Differentiation: Some learners will be faster than others; allow the slower ones to write less in the time available, but encourage the faster ones to write longer pieces using more of the shared words, and to proofread carefully what they have written.

Alternative: You might want the group to write the story or paragraph together instead? So only one child writes while all of them make up sentences. Only one book will contain the writing of course, but the group may benefit from having collaborated. Or they can work together anyway and each write the same sentences down, helping each other with spelling and punctuation.

Alternative: If you found a group was particularly adept at using the computer earlier, they can try typing their story into Etherpad, working together on a single story. But if they are very slow at typing, they should write by hand instead.

You can print this content on a separate sheet here: OER4Schools/Collaborative writing with EtherPad.

To help your students type faster, before or after this lesson: play games on typing under “Edubuntu Applications > Education”, such as TuxType.

Activities you could do with Etherpad later on when your students can type faster:

  • Writing a story together (each student in each group writes a sentence that follows on from the previous sentence)
  • Students type a question they are curious about, and other students respond. (eg “Why is the moon only out at night?”)

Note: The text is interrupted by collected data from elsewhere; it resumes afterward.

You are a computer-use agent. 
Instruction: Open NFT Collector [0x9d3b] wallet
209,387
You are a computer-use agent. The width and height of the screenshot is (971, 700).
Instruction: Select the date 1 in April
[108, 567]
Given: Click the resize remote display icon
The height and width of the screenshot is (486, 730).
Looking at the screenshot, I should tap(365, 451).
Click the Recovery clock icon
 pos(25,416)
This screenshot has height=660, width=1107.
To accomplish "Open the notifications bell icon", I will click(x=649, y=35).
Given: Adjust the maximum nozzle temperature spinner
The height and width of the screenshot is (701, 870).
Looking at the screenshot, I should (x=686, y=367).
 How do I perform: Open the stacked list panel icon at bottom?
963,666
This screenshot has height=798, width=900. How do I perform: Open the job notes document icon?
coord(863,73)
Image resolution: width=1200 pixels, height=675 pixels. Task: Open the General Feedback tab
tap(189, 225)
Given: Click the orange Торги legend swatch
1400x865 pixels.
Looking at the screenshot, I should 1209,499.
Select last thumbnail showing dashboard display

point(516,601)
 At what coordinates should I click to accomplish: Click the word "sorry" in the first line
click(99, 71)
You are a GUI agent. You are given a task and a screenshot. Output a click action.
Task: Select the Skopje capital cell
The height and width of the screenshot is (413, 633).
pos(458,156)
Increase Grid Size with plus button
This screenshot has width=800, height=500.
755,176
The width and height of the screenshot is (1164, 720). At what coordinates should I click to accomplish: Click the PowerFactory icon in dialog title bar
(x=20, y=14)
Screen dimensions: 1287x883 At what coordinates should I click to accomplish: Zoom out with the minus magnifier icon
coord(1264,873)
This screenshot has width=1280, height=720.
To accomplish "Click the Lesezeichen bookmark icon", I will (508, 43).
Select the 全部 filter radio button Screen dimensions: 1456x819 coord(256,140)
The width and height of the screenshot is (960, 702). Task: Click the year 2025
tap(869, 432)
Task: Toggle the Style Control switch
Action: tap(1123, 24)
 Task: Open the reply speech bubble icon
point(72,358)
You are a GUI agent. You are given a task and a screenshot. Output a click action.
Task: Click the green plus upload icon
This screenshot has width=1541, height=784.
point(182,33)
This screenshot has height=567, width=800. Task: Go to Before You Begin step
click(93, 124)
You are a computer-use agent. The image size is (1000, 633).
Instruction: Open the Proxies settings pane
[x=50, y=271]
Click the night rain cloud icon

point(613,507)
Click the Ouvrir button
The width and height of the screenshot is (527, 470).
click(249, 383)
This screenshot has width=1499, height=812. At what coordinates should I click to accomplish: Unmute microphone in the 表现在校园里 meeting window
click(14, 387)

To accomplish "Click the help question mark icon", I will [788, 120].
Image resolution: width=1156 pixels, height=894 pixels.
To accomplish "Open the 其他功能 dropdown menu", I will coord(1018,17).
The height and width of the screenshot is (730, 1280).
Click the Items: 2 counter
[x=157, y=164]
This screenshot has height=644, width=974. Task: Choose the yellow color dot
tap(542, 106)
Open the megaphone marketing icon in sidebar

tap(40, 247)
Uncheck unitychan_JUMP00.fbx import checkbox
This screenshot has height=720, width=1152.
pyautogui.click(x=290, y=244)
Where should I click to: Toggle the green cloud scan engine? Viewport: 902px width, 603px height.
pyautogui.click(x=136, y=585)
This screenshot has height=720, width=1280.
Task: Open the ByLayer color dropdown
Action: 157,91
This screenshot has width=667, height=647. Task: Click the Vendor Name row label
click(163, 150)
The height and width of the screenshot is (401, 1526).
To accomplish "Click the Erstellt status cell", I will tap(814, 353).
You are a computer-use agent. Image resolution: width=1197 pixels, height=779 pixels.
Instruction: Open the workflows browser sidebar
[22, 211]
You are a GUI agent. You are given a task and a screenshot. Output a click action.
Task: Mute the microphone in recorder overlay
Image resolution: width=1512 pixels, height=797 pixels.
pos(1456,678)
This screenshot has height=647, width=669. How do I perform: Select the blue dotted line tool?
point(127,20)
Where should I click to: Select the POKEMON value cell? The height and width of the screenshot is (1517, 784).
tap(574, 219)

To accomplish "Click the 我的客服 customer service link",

Activity icon.png Whole group discussion (11 min). Discuss the issues and any pitfalls you anticipate. What are the outcomes you would like – what should the students be writing? Change the plan a bit if necessary, to suit your own learners.

{{ednote= You may want to make a note of the topics the teachers each choose for use in class with EtherPad, and to include these in your educator reflections. }}

4 Homework

4.1 Teacher lab activity

  1. Come to the teacher lab at least once this week to learn more ICT skills. This week you should
    • Send an email to the oer4schools list
    • Do some typing practice to improve your typing skills.
    • Go to Etherpad and explore options for making text bold and underlined.

Also, in preparation for developing some image-based lesson activities, you should search suitable images.

  • If there is internet, you can use the "search images on flickr" link from your school homepage (
  • Alternatively, if connectivity is poor, you can do this by browsing the schools edition of wikipedia, also linked from the school homepage.

4.2 Classroom activity

Do the collaborative writing activity - the classroom activity sheet is available here. Please print it, and use it during the lesson

4.3 in your own time

  • Read the principles of interactive teaching - do you have any questions or comments?
  • Read the workshop overview - do you have any questions or comments?
  • Reflect on setting goals for the MSC technique!